中間テスト前の10月20日。ついに赴任地の内示が出た。夕方から学年親睦会が計画されていた。家に車を置きに帰るところだった。携帯電話に学校長から連絡が入った。「どこだと思う?」「さあ」「北京や。中国の北京。すぐに返事をせんとアカンけどどうする?」「よろしくお願いします。」
「面接や調査表で希望を言うとその場所には行かない」と聞いたことがあったが、なぜか面接で言った通りになった。「面接でのPR」通りとは言え、気持ちは複雑だった。中国からの帰国生徒が増えつつある大阪で教師を続けていく上では北京は絶好の場所だ。しかし、気持ちの中にヨーロッパや大洋州での生活に対するあこがれがあったのも事実だ。

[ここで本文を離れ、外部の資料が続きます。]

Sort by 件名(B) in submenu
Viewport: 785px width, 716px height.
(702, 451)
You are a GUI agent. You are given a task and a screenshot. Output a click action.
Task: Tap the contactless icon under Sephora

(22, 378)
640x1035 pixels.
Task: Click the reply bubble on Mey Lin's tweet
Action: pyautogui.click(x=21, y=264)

すぐに妻の職場に電話して伝える。「そう、やっぱり中国になったの。」
帰宅してすぐに妻の両親に伝えた。「そうか、中国になったか。」
三重の父に電話。「北京か……寒そうだな……社会主義か……生活は厳しそうだな……嫁や子どもは大丈夫か……」
自分自身の頭の中でも「中国赴任」がグルグルしている。中国からの帰国生徒や彼女たちの自立支援に関わってくれた人たちの顔が浮かんでくる。あこがれや不安、様々な思いが渦を巻き、沈んでは浮かんでを繰り返している。何をどうしたと言うわけではないけれど、二日もすると、「そうだ!中国でよかったんだ。」と素直に受け入れられるようになった。
選考受験の面接や研修の場で、「物見遊山の気持ちでは困ります」とよく強調された。自分の中ではそんな気持ちはないつもりだったが、ホントのホントのところは、内示があってから試されると思う。
11月7日。アルマゲドン東が大阪派遣教員の飲み会を設定してくれた。みんなが自分の赴任地と気持ちを語った。笑いを交えながらの話だが、「任地はどこであれ、みんな心の中の様々な壁を乗り越えてきているんだ」と感じた。また、東・上代の「欧米を否定するわけではないけれど、生活の感覚は日本によく似たものがある。日本や欧米とは生活様式も価値観もまったく違うところで仕事をし、生活をしたいと思った。」との言葉には、大きな刺激を受けた。何度も海外旅行を経験している二人の話だけに、重みもあった。